As can be seen from the photo above, this species carries red/brown colouration in both the petals and sepals, with the form Lycaste candida var rubra having dark red-brown sepals with green margins and bright crimson petals with white margins. An alba form also exists.

Lycaste schilleriana has the largest flowers in the genus at up to 22cm. This striking species is found in Colombia growing lithophytically at altitudes of 1400m. It was originally introduced into cultivation by Skinner in the 1850s and described by Reichenbach in 1855. However, despite its large flowers, it is not a particularly large plant. Its large green to tan sepals are very prominent, setting off the white/pink petals. There are several varietal forms including alba and rosea, however, as Oakeley says, this species remains rare in cultivation.

Lycaste skinneri is perhaps one of the best known species, although is not common in collections, but is present in many of the popular Lycaste hybrids. Lycaste skinneri is found in Guatemala, Mexico, Honduras and El Salvador as an epiphyte or lithophyte in deep leaf litter in cool cloud forest at 1500-2000 m (it is the national flower of Guatemala). This habitat has constant mist or light rain and is densely shaded. Cool night temperatures 5-10ºC are needed for vigorous growth and regular flowering. It was named for George Ure Skinner who discovered it in 1840, and it was described by Bateman in the same year. In the early 1900s, a number of superior plants appeared at shows, one of these, Lycaste skinneri 'Ms G Hamilton-Smith' which had been awarded in 1927 was present in many collections (divisions of the original plant) until the 1960s.

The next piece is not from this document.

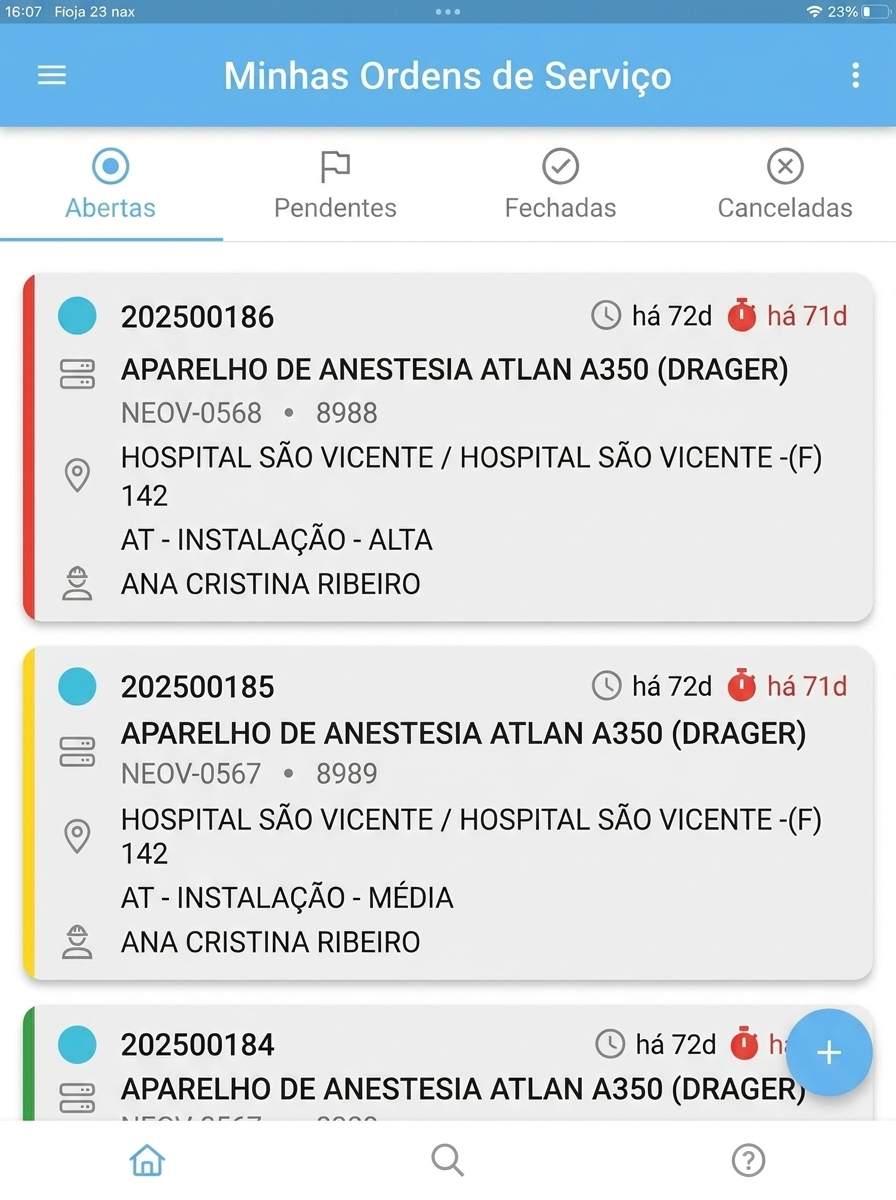Tap the blue plus floating button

Lycaste skinneri was also called Lycaste virginalis for much of the period between 1860 and 1970 as a result of an ongoing debate about who first discovered it. Linden claimed that he had discovered the species and named it in 1840, but later research shows that he was unaware of Bateman's 1840 publication. The confusion continues and often one will see plants advertised as Lycaste virginalis - these are in fact likely to be Lycaste skinneri var alba.

Following its discovery, large quantities were taken from the wild and imported into Europe by George Skinner and his successors. Some reports indicate that consignments of up to 100,000 plants were sold at auction in the late 19th century. It is little wonder therefore that it is no longer common in the wild, and for a time, was listed in Appendix 1 of CITES

While the line breeding in the later 19th and most of the 20th century was conducted by Santa Barbara Estate and Cal Orchids in California and Wylde Court Orchids in UK, the line breeding is now being done in Japan and some very superior forms are now available. Several colour forms exist including alba and some rarer forms including a pink form with an alba labellum. Oakley says that many of the Lycaste skinneri varietal epithets attributed in the period 1850-1950 are only horticultural cultivars not botanical varieties. However, more than 40 cultivars have been awarded by the RHS. This important species is present in many of the present show winning hybrids.

The most common Lycastes in collections in Perth are Lycaste cruenta, Lycaste lassioglossa, Lycaste tricolor and Lycaste aromatica. All three are easy to grow in a shadehouse, provided some protection from being constantly wet is provided during winter.